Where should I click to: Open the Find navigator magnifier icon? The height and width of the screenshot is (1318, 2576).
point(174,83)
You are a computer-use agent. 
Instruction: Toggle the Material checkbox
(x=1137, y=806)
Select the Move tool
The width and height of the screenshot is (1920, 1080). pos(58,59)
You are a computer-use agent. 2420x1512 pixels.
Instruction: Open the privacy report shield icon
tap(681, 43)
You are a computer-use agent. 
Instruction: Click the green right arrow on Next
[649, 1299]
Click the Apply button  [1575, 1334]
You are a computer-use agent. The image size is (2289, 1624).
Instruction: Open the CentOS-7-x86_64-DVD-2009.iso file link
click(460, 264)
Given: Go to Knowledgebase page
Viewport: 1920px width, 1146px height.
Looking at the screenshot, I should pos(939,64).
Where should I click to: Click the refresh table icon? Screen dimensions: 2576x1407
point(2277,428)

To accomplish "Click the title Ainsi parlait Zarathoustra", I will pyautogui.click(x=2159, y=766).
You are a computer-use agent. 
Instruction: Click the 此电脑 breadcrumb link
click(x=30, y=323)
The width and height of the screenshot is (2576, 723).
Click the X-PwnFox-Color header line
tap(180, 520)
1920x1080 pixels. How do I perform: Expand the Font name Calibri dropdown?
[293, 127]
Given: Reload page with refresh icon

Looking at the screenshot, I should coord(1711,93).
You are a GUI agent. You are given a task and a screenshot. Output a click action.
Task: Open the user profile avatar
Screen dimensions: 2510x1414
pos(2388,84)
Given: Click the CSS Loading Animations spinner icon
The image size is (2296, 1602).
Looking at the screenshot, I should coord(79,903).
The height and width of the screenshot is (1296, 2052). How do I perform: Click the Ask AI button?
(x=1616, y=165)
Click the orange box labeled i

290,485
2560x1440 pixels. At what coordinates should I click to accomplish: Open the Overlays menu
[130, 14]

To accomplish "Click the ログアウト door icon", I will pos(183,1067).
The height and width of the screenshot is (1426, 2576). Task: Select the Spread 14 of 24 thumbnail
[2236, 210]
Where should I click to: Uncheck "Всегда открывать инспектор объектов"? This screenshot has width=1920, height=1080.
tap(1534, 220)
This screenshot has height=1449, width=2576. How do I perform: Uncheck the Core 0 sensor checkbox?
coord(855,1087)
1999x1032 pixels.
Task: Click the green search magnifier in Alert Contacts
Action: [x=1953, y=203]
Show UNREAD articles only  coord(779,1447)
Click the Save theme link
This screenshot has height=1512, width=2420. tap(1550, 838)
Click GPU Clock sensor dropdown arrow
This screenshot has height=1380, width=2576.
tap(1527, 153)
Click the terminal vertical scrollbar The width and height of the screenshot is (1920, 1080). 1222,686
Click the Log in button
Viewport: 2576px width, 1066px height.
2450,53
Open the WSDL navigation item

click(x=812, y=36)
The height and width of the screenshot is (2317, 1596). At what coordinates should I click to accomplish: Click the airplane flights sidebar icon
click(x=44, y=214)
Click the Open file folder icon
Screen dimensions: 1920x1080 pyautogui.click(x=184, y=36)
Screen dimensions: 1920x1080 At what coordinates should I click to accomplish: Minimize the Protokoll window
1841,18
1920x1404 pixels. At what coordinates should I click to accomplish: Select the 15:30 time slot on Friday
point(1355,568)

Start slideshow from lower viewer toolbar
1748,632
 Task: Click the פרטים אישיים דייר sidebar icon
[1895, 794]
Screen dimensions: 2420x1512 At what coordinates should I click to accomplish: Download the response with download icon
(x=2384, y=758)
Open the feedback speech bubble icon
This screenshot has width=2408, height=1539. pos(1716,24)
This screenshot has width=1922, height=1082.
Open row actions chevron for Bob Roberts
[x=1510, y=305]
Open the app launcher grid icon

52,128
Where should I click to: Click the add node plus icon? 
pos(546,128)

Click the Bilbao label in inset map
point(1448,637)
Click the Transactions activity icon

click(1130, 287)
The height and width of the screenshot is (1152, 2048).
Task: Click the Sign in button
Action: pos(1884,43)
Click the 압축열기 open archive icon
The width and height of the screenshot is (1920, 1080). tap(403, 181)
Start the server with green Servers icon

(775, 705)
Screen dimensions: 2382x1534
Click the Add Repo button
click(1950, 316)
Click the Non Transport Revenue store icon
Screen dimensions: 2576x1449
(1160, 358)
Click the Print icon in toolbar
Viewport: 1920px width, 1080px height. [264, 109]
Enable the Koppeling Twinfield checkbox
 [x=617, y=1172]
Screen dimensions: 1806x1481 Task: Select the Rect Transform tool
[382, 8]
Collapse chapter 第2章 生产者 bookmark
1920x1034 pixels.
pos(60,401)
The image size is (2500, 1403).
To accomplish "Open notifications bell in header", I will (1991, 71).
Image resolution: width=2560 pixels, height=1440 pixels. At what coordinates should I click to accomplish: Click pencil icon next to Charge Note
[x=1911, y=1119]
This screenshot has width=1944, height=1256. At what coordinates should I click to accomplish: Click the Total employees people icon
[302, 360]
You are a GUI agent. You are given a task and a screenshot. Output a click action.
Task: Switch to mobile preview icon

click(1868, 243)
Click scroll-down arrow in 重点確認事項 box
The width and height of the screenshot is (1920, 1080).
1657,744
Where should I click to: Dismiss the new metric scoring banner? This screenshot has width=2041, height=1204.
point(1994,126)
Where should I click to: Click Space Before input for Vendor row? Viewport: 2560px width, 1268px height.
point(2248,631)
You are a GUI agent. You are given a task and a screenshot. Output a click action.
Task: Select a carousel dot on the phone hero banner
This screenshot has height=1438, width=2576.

DIRECTIONS
Reply with one number, the count of lines in the entries that hold the string "will".

ANSWER BELOW
3